= Hannatu Salihu =

Commissioner of education, Niger State

Hannatu Jibrin Salihu was the commissioner of education, Niger State, Nigeria.

== Career ==
In 2020 she was invited to Singapore, where she delivered a speech on creativity and innovation in education in Nigeria.

As a Commissioner of Education, Salihu set plan after a sum of N86 million is approved by the state government to quarantine, provide feeding and repatriation of Almajirai pupils, after other state governments have return them to their various states of origin. She also made an announcement towards a fixed date to resume schools after a long lockdown during the COVID-19 pandemic in Nigeria.
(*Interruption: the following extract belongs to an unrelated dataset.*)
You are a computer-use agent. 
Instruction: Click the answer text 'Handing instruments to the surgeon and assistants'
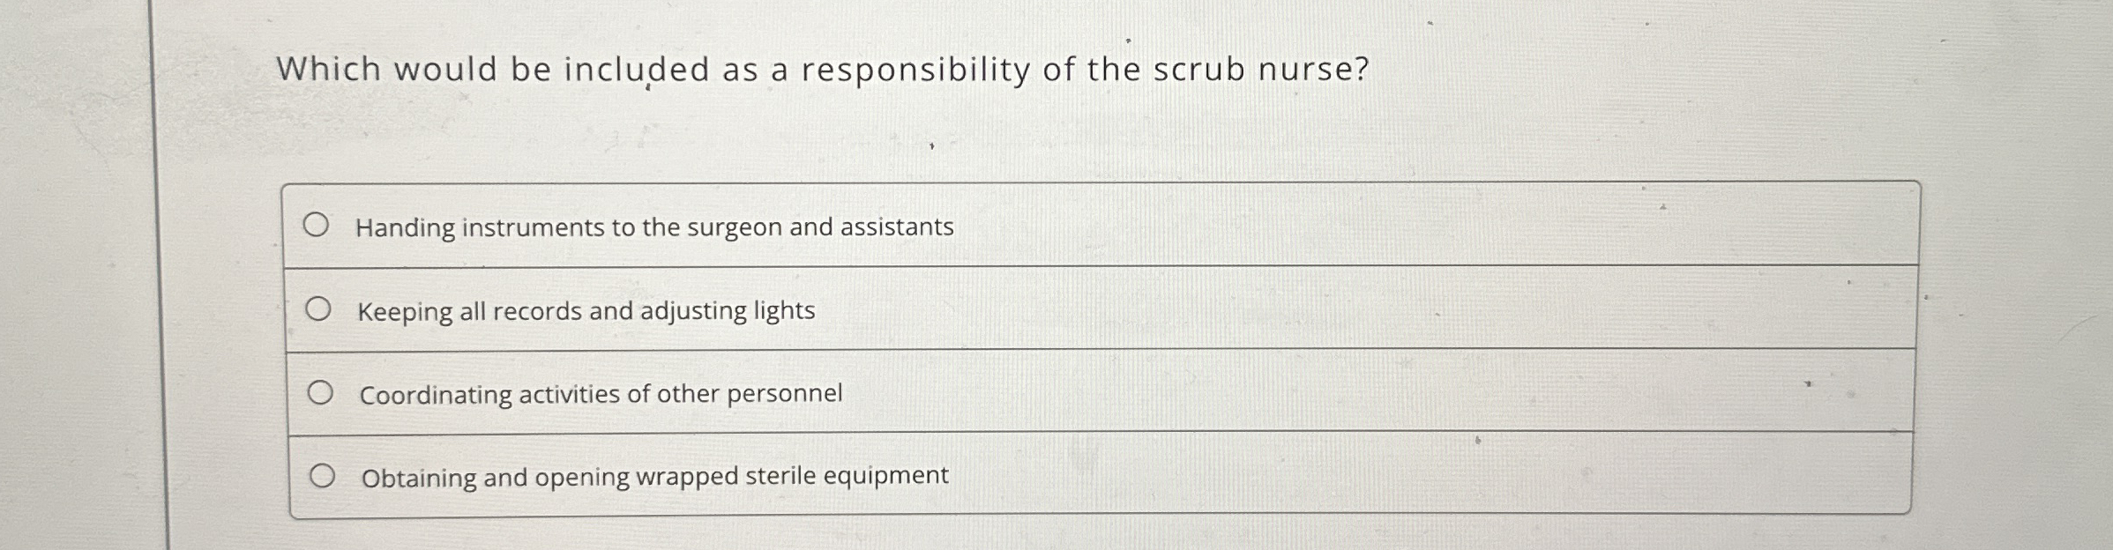[x=654, y=228]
On the 5th September 2022, she announced the alarming drop out of school among the children in Niger state. She raised the alarm during a presentation in Minna. The support from UNICEF and the board of education have helped the state government to face the challenges the action will cause.

On the 24th of February, which is the international education day, Hajia Hannatu Jubril, the commissioner of education for Niger state, reaffirmed that the state government is working hard to improve the quality and standard of education in the state in her opening speech. Additionally, she expressed concern on girl child education.

== Achievement ==
Her achievements are many as a commissioner of education, one of them is clearing the heavy and huge debts that is owed by Niger state government to all the examination bodies in Nigeria. In the new budget present by her on education to the state assembly of the state, an Amount of funds was Budget to clear the debts owed to WAEC, NECO, NABTEB and NIBASS. This debt was paid and signed to improve the quality of education in the state according to her promise to the people of the states.